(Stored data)
* * * *
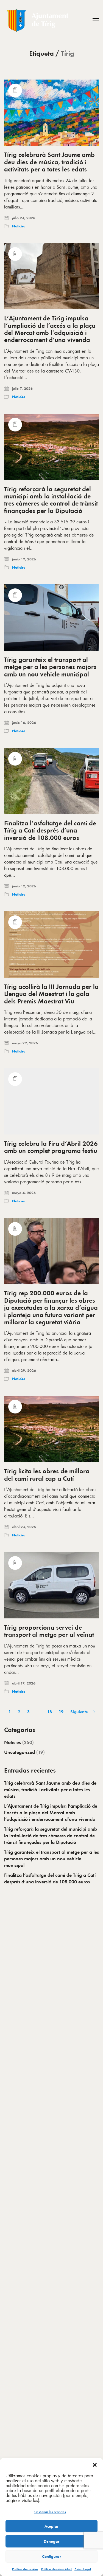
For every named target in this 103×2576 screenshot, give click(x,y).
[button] (95, 2465)
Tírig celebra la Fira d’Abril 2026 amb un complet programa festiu (51, 1147)
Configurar (51, 2556)
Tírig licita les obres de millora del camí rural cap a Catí (47, 1475)
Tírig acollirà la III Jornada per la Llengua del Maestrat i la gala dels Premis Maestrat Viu (51, 994)
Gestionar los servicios (50, 2512)
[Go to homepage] (38, 21)
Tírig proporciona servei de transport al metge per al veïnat (49, 1631)
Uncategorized (19, 1752)
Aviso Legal (82, 2569)
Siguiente (79, 1711)
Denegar (51, 2541)
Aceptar (51, 2526)
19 (61, 1711)
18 (49, 1711)
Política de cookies (25, 2569)
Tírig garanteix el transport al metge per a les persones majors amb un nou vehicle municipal (50, 667)
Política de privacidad (56, 2569)
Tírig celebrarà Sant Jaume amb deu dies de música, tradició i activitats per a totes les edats (49, 162)
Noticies (18, 226)
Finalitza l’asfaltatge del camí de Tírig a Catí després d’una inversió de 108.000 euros (50, 830)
* * * *
The records above should be duplicated exactly, with none of their pictures kept.

## [Solution to this task]
For every named target in this 103×2576 screenshot, give click(x,y).
[button] (95, 2465)
Tírig celebra la Fira d’Abril 2026 amb un complet programa festiu (51, 1147)
Configurar (51, 2556)
Tírig licita les obres de millora del camí rural cap a Catí (47, 1475)
Tírig acollirà la III Jornada per la Llengua del Maestrat i la gala dels Premis Maestrat Viu (51, 994)
Gestionar los servicios (50, 2512)
[Go to homepage] (38, 21)
Tírig proporciona servei de transport al metge per al veïnat (49, 1631)
Uncategorized (19, 1752)
Aviso Legal (82, 2569)
Siguiente (79, 1711)
Denegar (51, 2541)
Aceptar (51, 2526)
19 (61, 1711)
18 (49, 1711)
Política de cookies (25, 2569)
Tírig garanteix el transport al metge per a les persones majors amb un nou vehicle municipal (50, 667)
Política de privacidad (56, 2569)
Tírig celebrarà Sant Jaume amb deu dies de música, tradició i activitats per a totes les edats (49, 162)
Noticies (18, 226)
Finalitza l’asfaltatge del camí de Tírig a Catí després d’una inversió de 108.000 euros (50, 830)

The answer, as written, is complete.